--- SET EXERCISE 1 ---
From the Dr. Grabow pipes thread, extract the passage from "will do, thanks" to "I like them!", copying every word without change.
--- SET EXERCISE 2 ---
Explain why the Dr. Grabow pipes thread advises a new pipe smoker to own more than one pipe.

━━━━━ GIVEN TEXT ━━━━━

# Dr.Grabow Pipes



## pipesncigars (Feb 20, 2011)

Greetings All,

Brand new to the forum, and brand new pipe smoker for that matter. What is the consensus on Dr.Grabow as a starter? Should I have went with a cob?


----------



## cp478 (Oct 23, 2008)

Grabows are decent enough.
Some here don't like them, but thats what I started with.


----------



## Jeff10236 (Nov 21, 2010)

No "should I have", you should now get a cob. Nothing really wrong with a Grabow as a first pipe (there are better, and worse pipes, many of us started on them, some of us still smoke them). Smoke it and enjoy it for many years. However, you should have more than one pipe so you can "rest" your pipes a day or two after smoking them. Corn cobs are great starter pipes, they don't really ghost so they are great for trying new tobaccos, they don't need as much rest time, they are cheap if you do burn them out, they are cheap if you lose one, etc...they are great pipes to have in the collection early on (or later- most of us still seem to have a cob or two years into smoking). You can pick up a nice cob (Missouri Meerschaum) for $5-10 depending upon which specific pipe you buy, go out and buy at least one, two is better, to flesh out your new hobby and to allow you to rest your briar. If you don't like the look of the cobs, consider a hardwood Missouri Meerschaum- I don't think they are as good, but they still retain most of the advantages of a cob without looking like one.


----------



## pipesncigars (Feb 20, 2011)

yea, some ppl are really snooty about their pipes, but i guess they have the money to be. Some hate on grabows with a passion. I understand the dispute between production years, but quality couldnt have dropped that much, could it?


----------



## pipesncigars (Feb 20, 2011)

will do, thanks for the good advice


----------



## owaindav (Mar 7, 2010)

Nothing wrong with Dr. G's. I have a couple. Mine are smaller so I can test new blends in them. And I occaisionally smoke them for no reason other than I like them!

━━━━━ SUPPLIED MATERIAL ━━━━━

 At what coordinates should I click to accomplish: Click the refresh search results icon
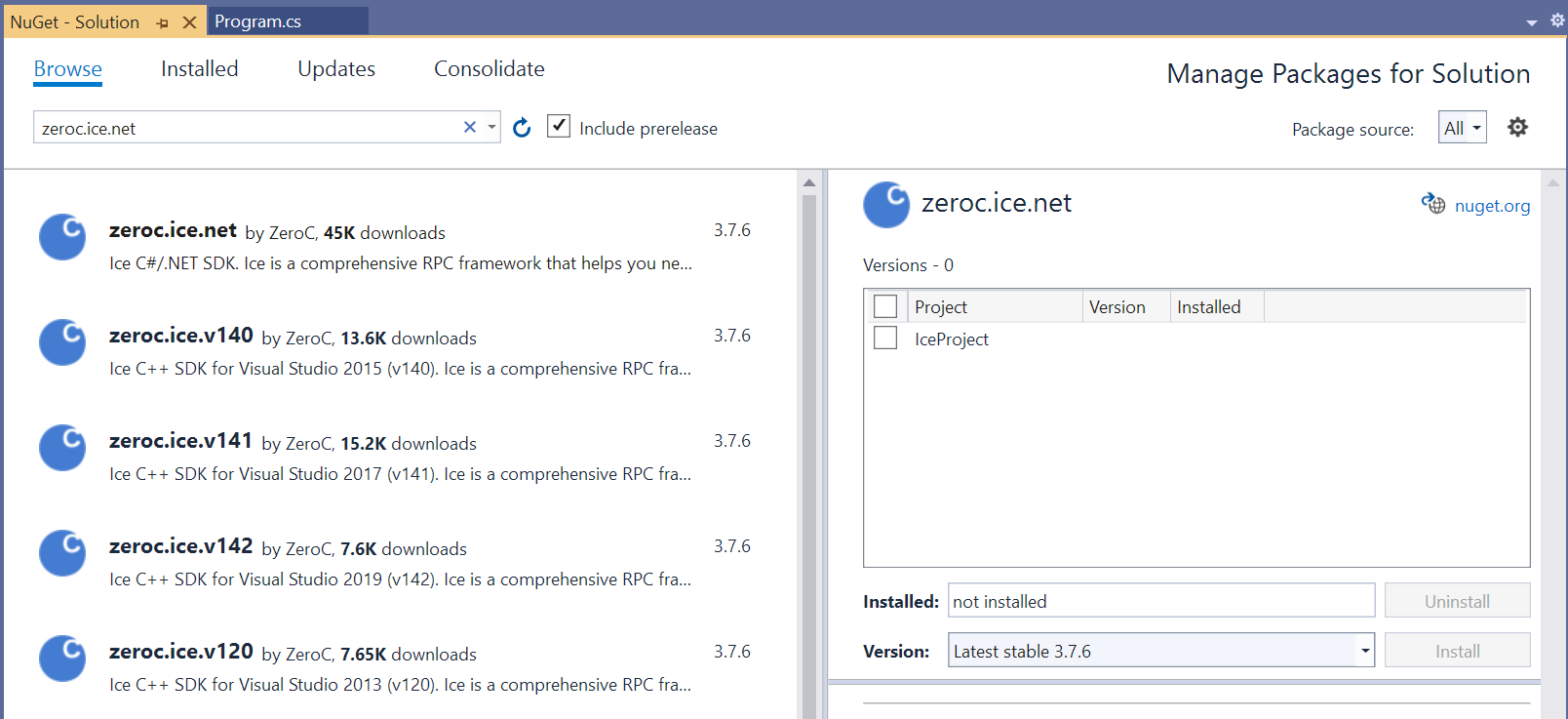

━━━━━

--- WORKED SOLUTION 1 ---
will do, thanks for the good advice


----------



## owaindav (Mar 7, 2010)

Nothing wrong with Dr. G's. I have a couple. Mine are smaller so I can test new blends in them. And I occaisionally smoke them for no reason other than I like them!

--- WORKED SOLUTION 2 ---
Having more than one pipe lets each one "rest" for a day or two after being smoked. Buying a corn cob or two also lets the smoker rest the briar while still smoking.